Tattoos, Piercings, and Travel
Getting a tattoo doesn’t automatically disqualify you. In most states, if the tattoo was done at a licensed, state-regulated shop using sterile needles and single-use ink, you can donate right away. If you got your tattoo in a state that doesn’t regulate tattoo facilities, you’ll need to wait three months. The same logic applies to piercings: single-use, disposable equipment means no wait, while reusable instruments trigger a three-month deferral.
International travel can also affect your eligibility. Travel to regions where malaria is common, including parts of India, Mexico, China, Africa, South and Central America, the Caribbean, and the Philippines, results in a three-month deferral from your return date. If you previously lived in a malaria-risk country, you must have resided outside that region for three full years without traveling back before you’re eligible.
One major change as of January 2023: the longstanding deferrals related to mad cow disease (vCJD) exposure from time spent in the UK and Europe have been eliminated. The only remaining vCJD deferral is an actual diagnosis, which is extremely rare. This opened the door for many people who had been permanently ineligible for decades.
How to Prepare Before Your Appointment
What you eat and drink in the 24 hours before donating directly affects whether you pass the screening and how you feel afterward. During a typical plasma donation, about 800 milliliters (roughly 32 ounces) of fluid is removed from your body. To offset that loss, drink at least that much water two to three hours before your appointment. More broadly, aim for six to eight cups of water or juice on both the day before and the day of your donation.
Focus on protein-rich and iron-rich foods in the meals leading up to your visit. Eggs, chicken, beans, spinach, and lean red meat are all good choices. Avoid fatty meals, especially in the hours right before your appointment. High fat content in your blood can make the plasma cloudy and unusable, which means you went through the process for nothing. Alcohol and caffeine both dehydrate you, so cutting back on those the day before helps as well.

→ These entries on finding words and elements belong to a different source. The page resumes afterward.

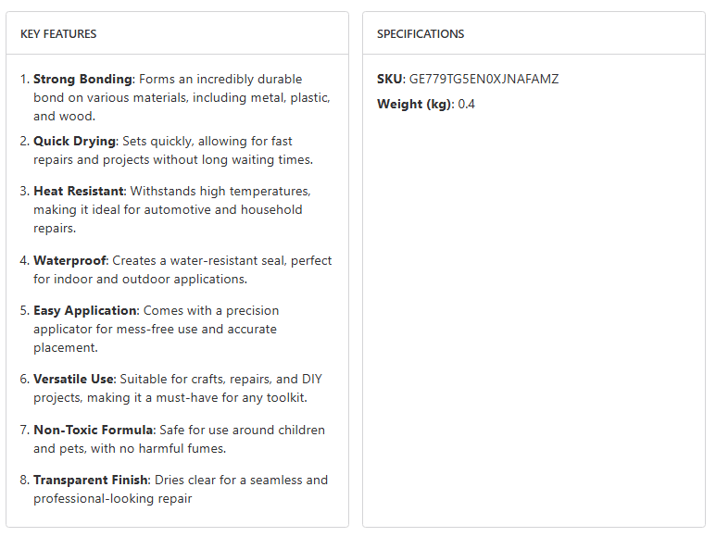Click the weight value 0.4
Screen dimensions: 716x537
click(x=466, y=105)
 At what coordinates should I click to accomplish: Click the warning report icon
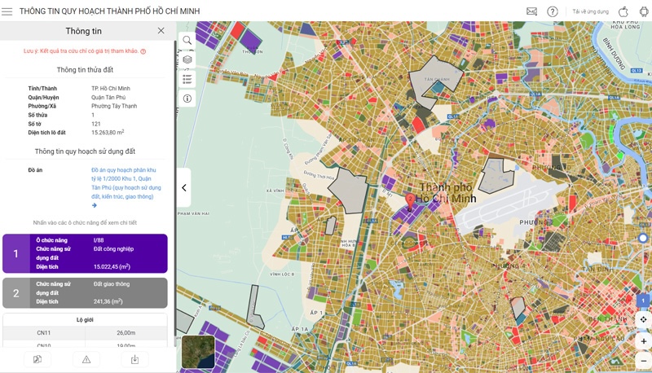(x=86, y=359)
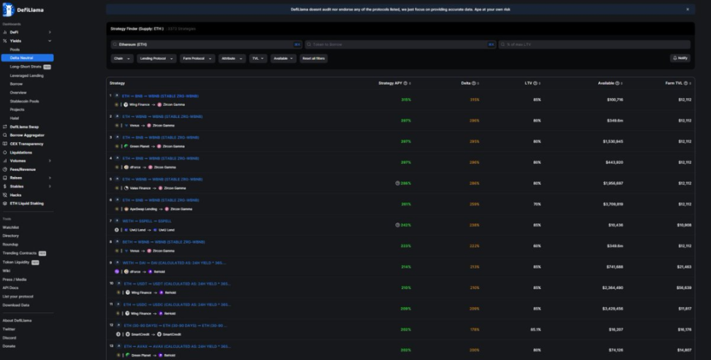
Task: Click the Hacks sidebar icon
Action: coord(4,195)
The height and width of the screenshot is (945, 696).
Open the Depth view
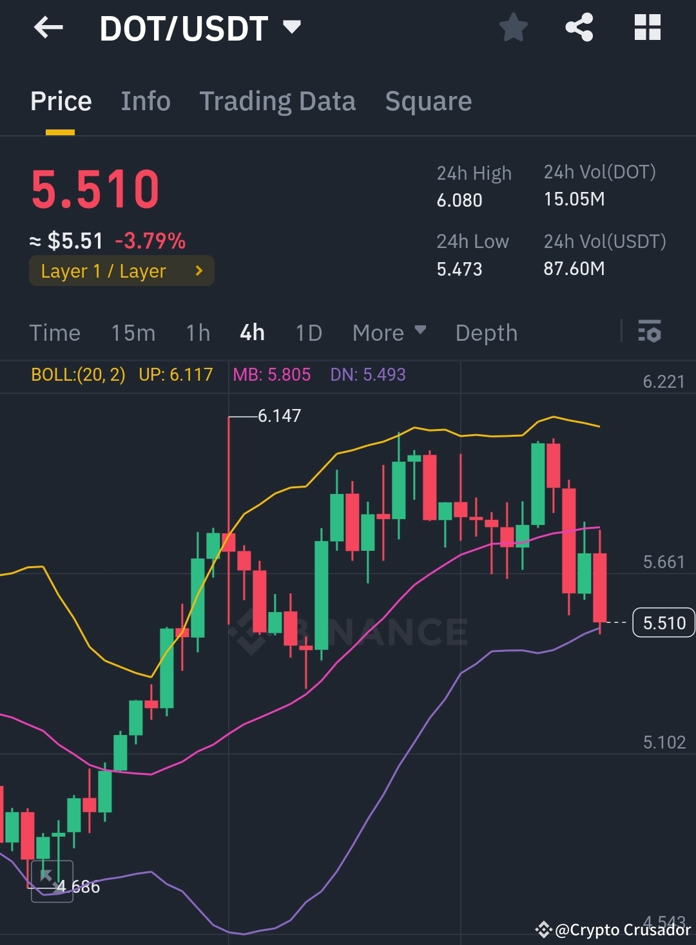point(487,332)
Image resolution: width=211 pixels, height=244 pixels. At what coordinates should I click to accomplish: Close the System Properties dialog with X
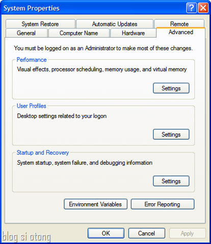(203, 8)
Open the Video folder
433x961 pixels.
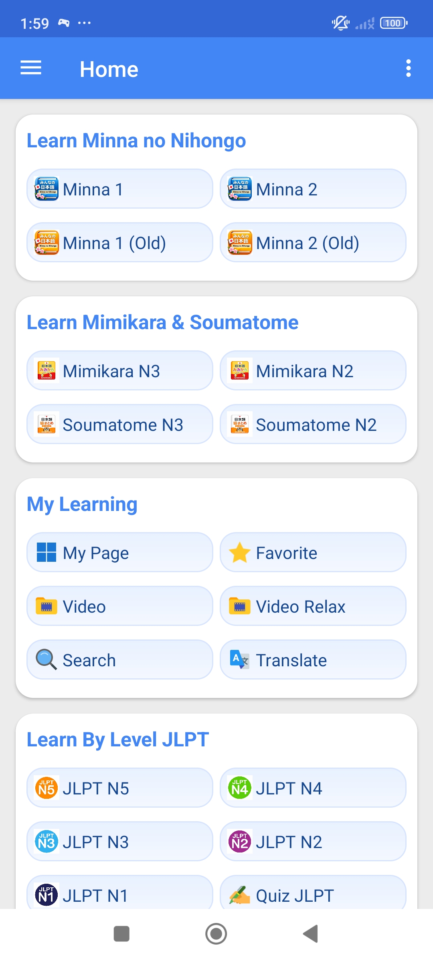(x=119, y=606)
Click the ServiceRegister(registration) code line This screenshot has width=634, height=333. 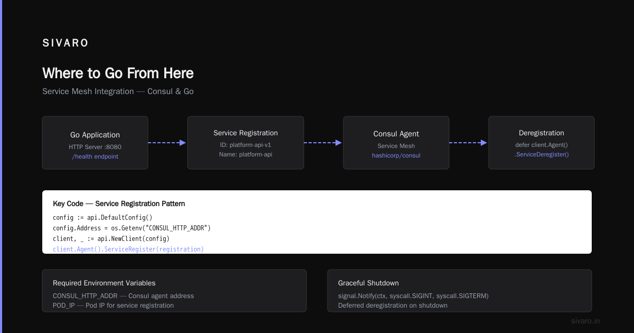(128, 249)
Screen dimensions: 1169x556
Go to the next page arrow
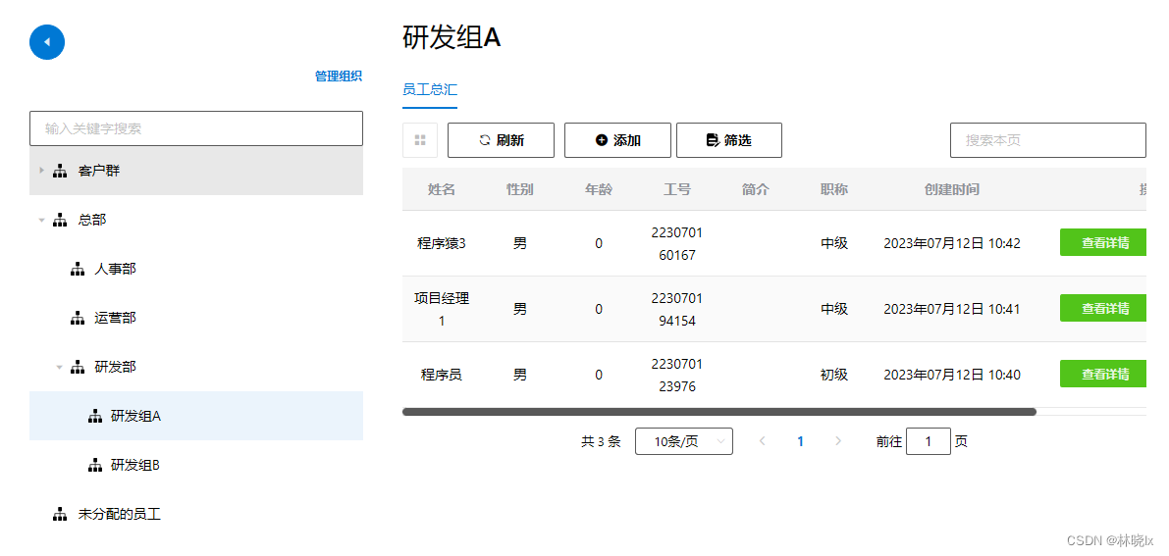(837, 441)
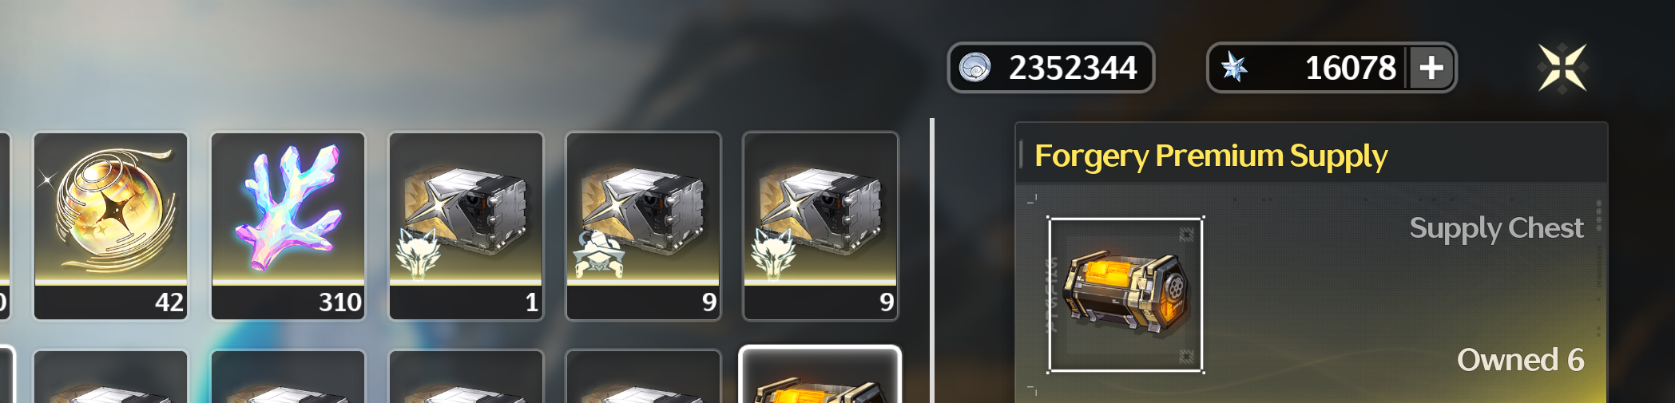Pick the wolf-emblem chest with count 1
The image size is (1675, 403).
pos(466,226)
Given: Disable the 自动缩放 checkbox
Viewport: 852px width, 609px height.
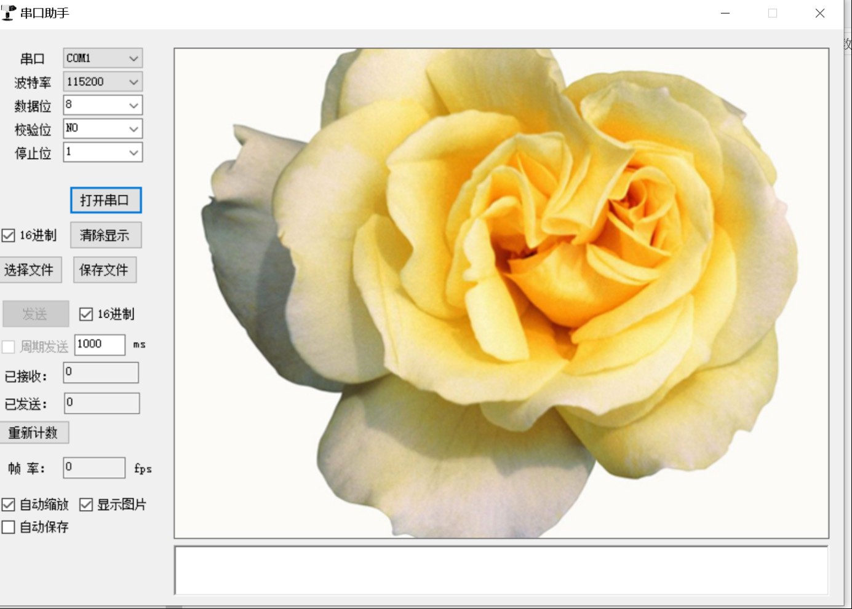Looking at the screenshot, I should [9, 505].
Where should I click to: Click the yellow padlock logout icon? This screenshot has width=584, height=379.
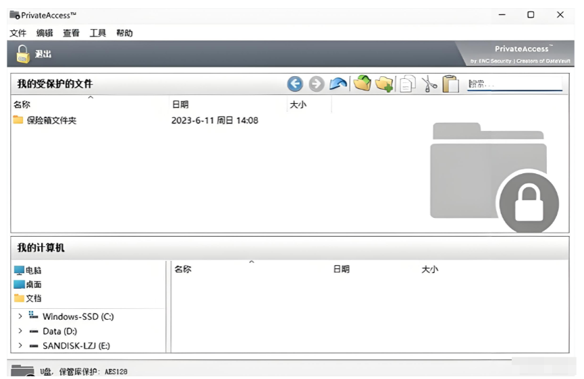pyautogui.click(x=23, y=54)
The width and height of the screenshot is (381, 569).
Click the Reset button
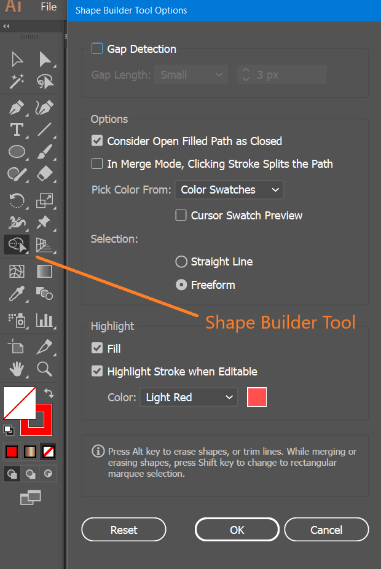124,530
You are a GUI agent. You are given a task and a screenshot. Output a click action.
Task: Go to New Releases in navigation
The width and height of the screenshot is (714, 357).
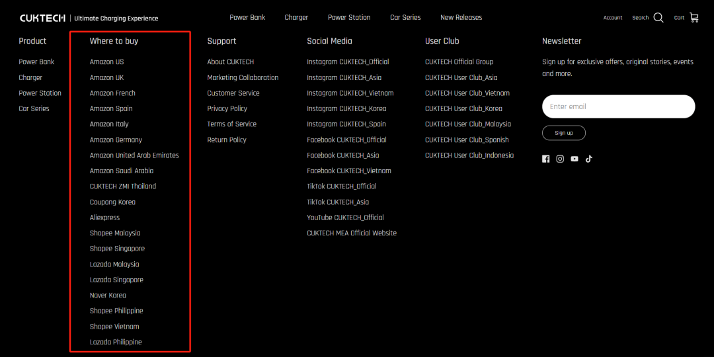pos(461,17)
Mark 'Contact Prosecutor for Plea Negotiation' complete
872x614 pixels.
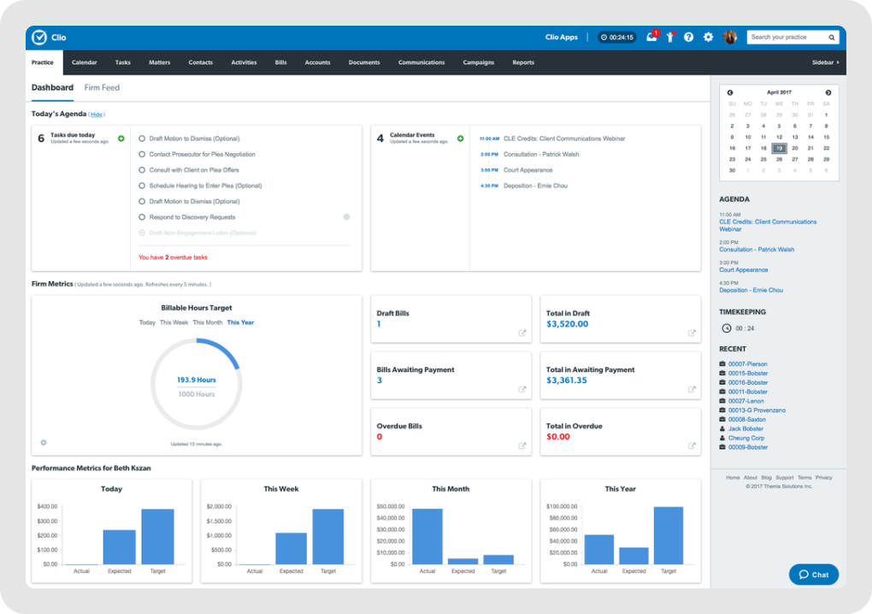point(140,153)
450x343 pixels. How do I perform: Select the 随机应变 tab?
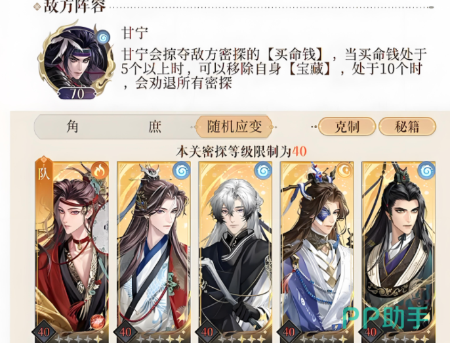(x=234, y=127)
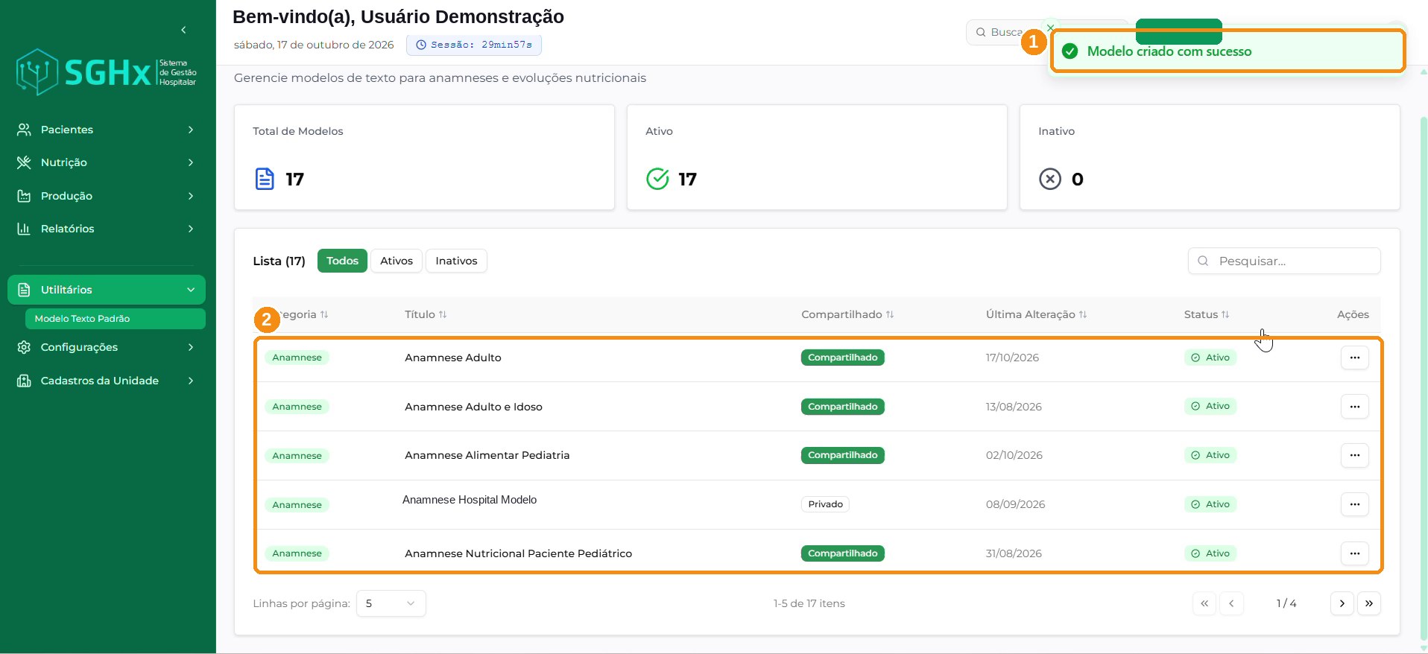Click the Pesquisar search field
1428x654 pixels.
point(1284,261)

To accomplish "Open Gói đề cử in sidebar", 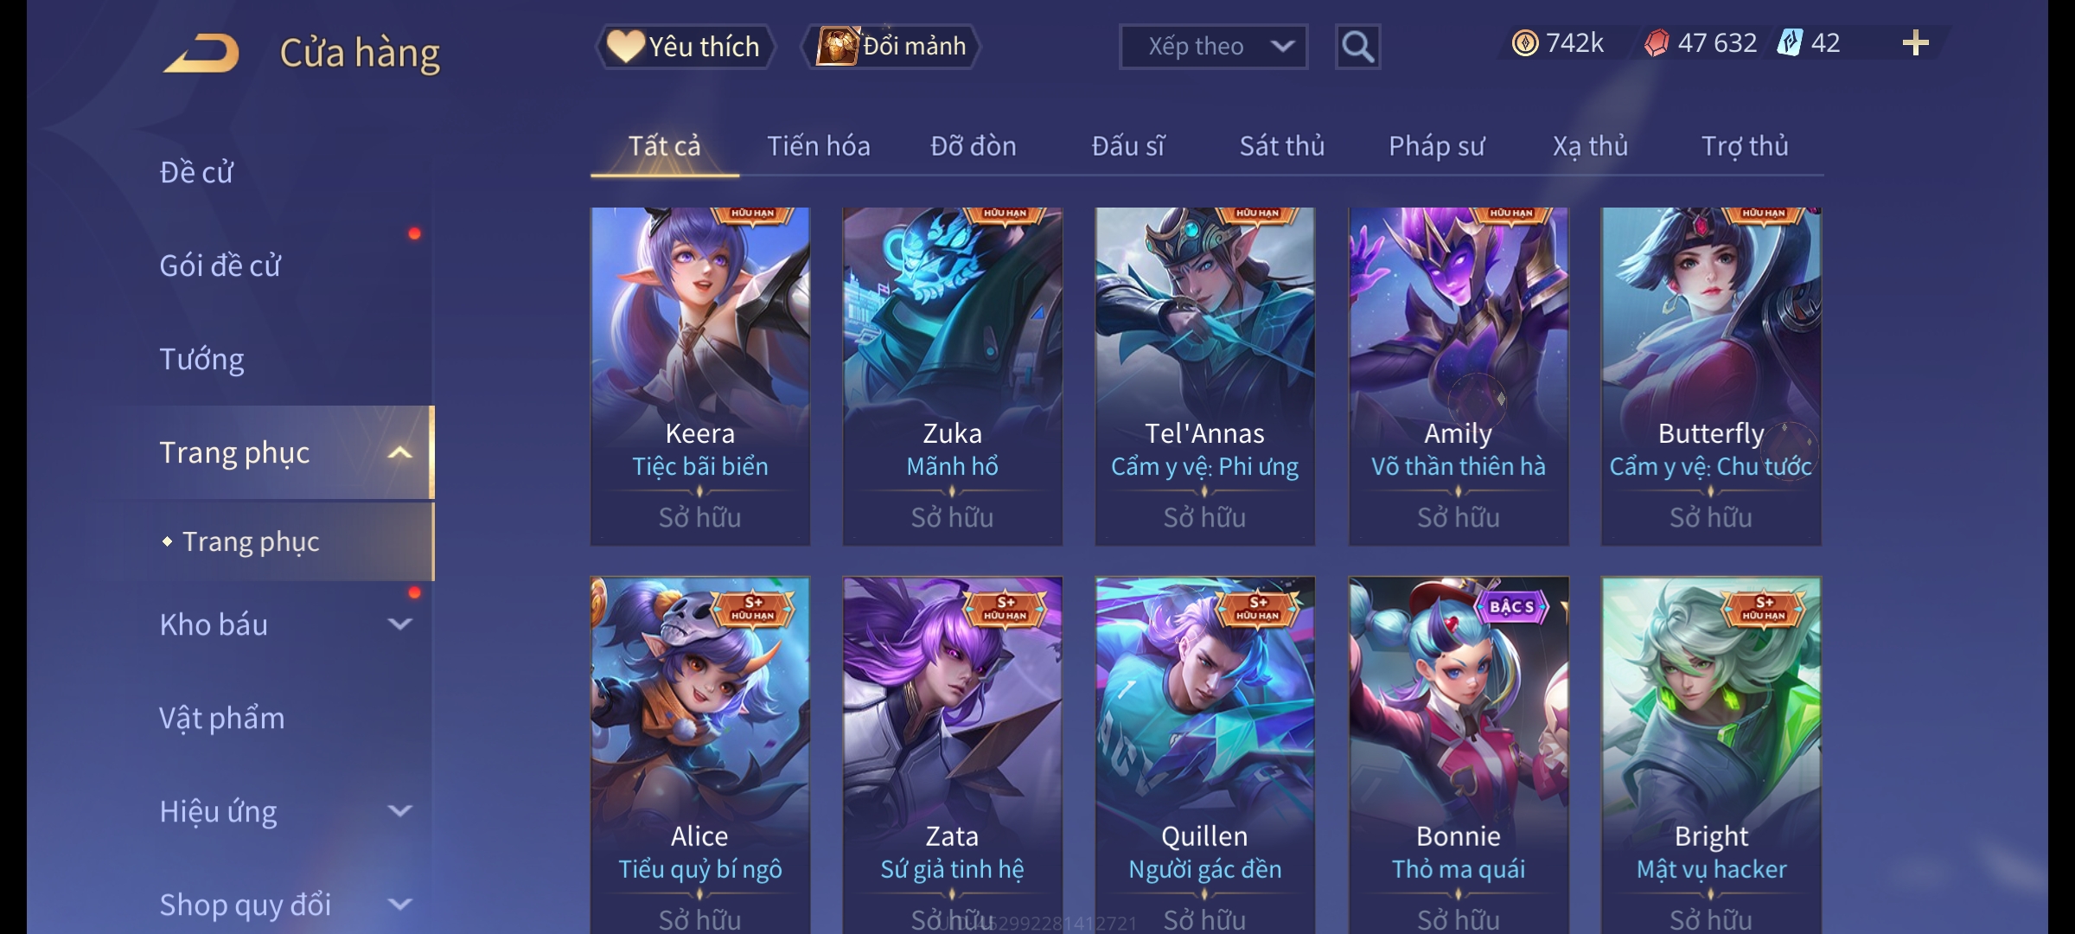I will [x=220, y=265].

What the Full First Visit Looks Like
Plan for your initial donation to take roughly two to three hours. Most of that time goes to the paperwork, ID verification, health questionnaire, and physical screening. The actual plasma collection typically runs 45 minutes to an hour. During collection, blood is drawn from one arm, run through a machine that separates the plasma, and the remaining blood components are returned to your body. It’s a continuous cycle, so you may feel a mild cool sensation as fluids are returned.
Return visits are significantly faster since your profile is already established and the questionnaire is shorter. Most centers allow you to donate plasma twice within a seven-day period, with at least one day between donations. Keeping up with hydration and protein intake between visits is especially important if you’re donating on a regular schedule, since your body needs time and nutrients to replenish the plasma proteins it lost.